◆ Task brief:
Scan the records below for the string "file" and return every line where it appears.

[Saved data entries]
━━━━━━━━━━━━━━━━
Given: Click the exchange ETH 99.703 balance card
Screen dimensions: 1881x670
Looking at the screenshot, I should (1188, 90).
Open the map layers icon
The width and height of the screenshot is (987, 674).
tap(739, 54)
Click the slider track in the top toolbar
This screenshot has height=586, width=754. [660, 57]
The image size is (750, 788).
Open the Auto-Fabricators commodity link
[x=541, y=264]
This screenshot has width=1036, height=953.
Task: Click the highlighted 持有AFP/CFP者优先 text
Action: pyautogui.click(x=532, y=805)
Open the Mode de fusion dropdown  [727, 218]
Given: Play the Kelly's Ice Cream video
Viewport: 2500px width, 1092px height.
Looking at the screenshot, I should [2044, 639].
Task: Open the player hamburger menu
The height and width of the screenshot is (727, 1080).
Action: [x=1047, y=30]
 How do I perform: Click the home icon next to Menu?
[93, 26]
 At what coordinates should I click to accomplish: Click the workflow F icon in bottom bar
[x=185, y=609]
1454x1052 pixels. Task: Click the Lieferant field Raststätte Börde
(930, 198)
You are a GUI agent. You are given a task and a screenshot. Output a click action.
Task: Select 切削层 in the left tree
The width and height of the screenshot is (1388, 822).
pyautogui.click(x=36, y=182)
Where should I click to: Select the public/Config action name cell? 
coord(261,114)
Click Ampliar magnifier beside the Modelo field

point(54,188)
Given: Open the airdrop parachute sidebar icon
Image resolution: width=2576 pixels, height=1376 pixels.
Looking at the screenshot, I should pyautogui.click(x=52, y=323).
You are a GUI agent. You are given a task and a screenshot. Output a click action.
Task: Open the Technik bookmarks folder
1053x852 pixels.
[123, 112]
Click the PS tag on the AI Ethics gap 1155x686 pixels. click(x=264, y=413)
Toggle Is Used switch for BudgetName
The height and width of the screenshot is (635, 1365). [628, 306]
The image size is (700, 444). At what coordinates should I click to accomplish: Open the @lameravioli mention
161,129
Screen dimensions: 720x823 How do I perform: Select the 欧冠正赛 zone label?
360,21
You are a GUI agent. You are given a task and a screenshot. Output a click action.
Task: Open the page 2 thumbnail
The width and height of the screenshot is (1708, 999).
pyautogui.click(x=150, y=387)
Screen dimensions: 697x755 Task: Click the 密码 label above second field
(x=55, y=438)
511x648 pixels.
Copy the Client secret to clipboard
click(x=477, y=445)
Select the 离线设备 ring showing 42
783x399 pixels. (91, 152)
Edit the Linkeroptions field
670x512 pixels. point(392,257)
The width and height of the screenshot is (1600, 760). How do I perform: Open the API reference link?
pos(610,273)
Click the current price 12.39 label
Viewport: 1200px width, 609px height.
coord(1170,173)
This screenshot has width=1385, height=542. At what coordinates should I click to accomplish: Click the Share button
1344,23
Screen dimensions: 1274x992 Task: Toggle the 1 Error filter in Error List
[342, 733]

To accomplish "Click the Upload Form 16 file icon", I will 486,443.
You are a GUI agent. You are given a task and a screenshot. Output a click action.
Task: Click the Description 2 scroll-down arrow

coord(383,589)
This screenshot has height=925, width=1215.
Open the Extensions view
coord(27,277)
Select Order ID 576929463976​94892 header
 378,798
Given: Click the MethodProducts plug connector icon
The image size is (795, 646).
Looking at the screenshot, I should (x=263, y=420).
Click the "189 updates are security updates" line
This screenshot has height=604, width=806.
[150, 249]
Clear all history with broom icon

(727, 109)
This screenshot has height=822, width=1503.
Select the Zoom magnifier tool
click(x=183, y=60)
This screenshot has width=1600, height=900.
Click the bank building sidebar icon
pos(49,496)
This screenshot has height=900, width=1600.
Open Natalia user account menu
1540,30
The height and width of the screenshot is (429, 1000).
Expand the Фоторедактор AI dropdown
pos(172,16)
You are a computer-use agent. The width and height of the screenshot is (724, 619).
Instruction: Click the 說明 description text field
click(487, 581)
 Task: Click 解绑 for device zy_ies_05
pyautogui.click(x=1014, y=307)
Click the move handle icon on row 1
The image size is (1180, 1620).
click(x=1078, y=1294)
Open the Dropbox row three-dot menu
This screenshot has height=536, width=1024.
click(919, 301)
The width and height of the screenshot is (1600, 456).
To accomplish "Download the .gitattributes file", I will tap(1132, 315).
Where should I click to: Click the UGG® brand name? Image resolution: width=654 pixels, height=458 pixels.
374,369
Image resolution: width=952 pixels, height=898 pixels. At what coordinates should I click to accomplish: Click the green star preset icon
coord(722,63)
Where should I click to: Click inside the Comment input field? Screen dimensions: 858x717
━━━━━━━━━━━━━━━━
◆ Solved exercise:
To accomplish "Click the Upload Form 16 file icon", I will 486,443.
To accomplish "Download the .gitattributes file", I will tap(1132, 315).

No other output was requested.